● **Text block**
********************

An index tracking the so-called "third baby concept" stocks, newly compiled by Hithink RoyalFlush Information Network Co, rose about 2.5% on Tuesday, while China's benchmark stock index was roughly flat.
Hu Yunlong, a Beijing-based hedge fund manager, said the sharp gains in such stocks were the result of "short-term speculation," as he sees limited immediate impact on corporate fundamentals.
China lifted the cap on births in a bid to stave off risks to its economy from a rapidly aging population. But analysts say the policy by itself is unlikely to boost many couples' willingness to have more children, given high childcare costs.
Still, Xu Qi, investment adviser at Guosheng Securities, said Luolai Lifestyle Technology Co, which makes home textile products such as quilts and pillows, stands to benefit from the new policy. He also recommends Zhejiang Semir Garment Co, which makes children's clothes.
Essence International suggested investors pay attention to China Feihe Ltd, a Hong Kong-listed maker of infant milk formula products.

********************

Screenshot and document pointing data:

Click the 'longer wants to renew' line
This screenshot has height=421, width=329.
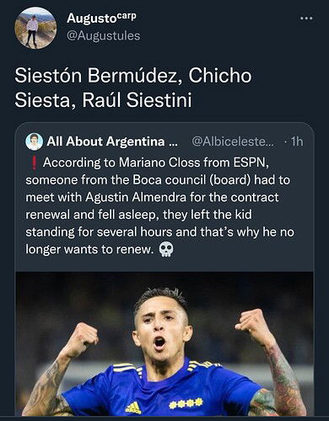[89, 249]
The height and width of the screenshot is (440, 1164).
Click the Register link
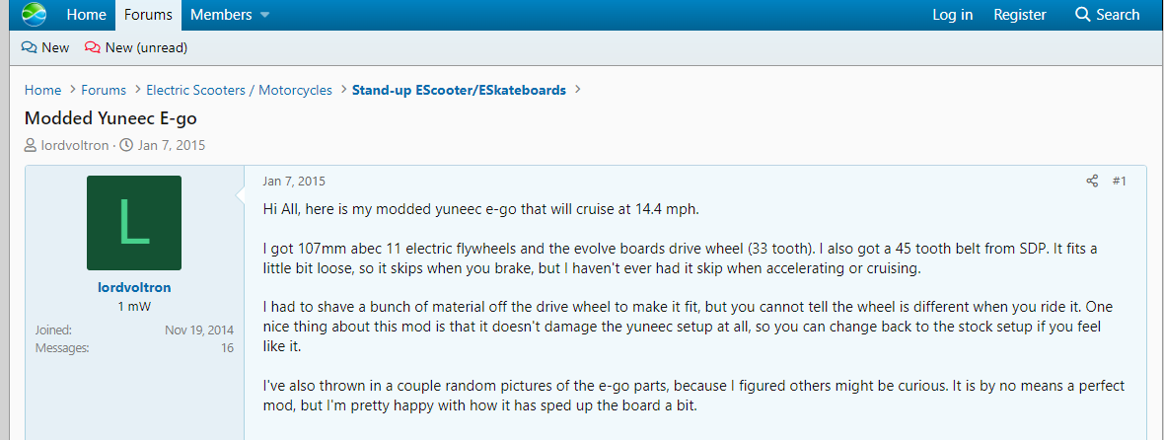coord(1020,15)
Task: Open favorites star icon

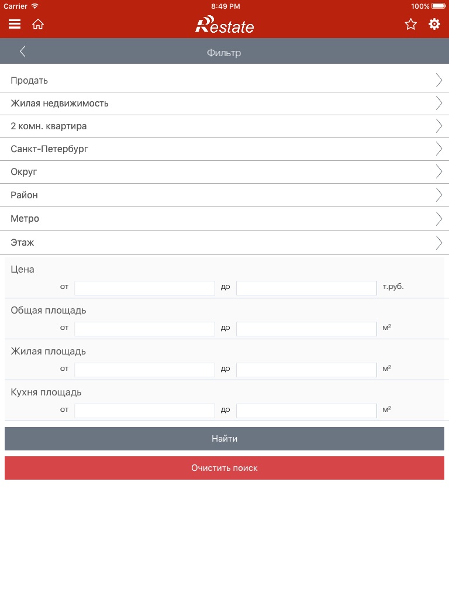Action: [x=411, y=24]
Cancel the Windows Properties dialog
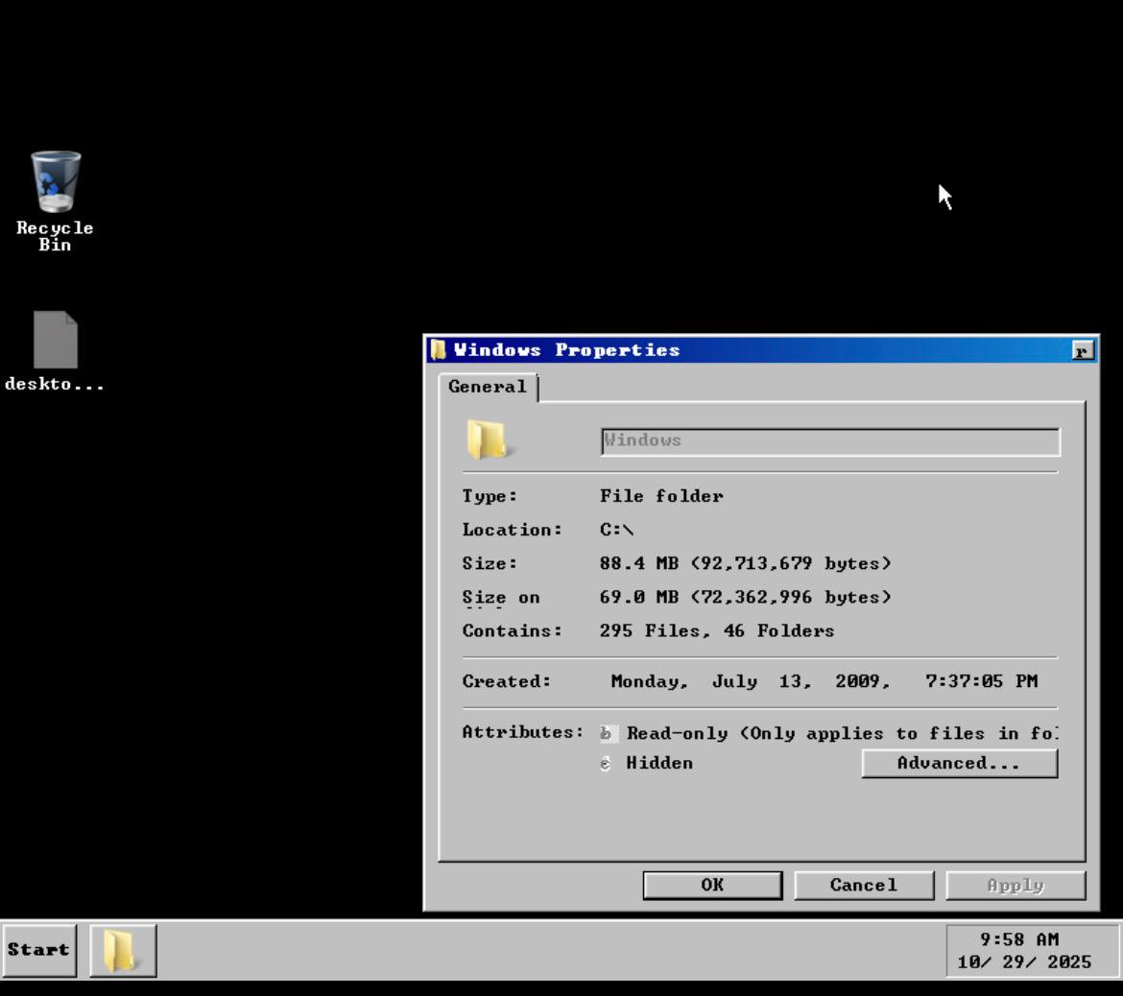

********************

● **Directions**
Can you reproduce the article on "third baby concept" stocks word for word, everything from "Hu Yunlong, a" down to "high childcare costs."? You won't need the records for anything here.

● **Exercise solution**
Hu Yunlong, a Beijing-based hedge fund manager, said the sharp gains in such stocks were the result of "short-term speculation," as he sees limited immediate impact on corporate fundamentals.
China lifted the cap on births in a bid to stave off risks to its economy from a rapidly aging population. But analysts say the policy by itself is unlikely to boost many couples' willingness to have more children, given high childcare costs.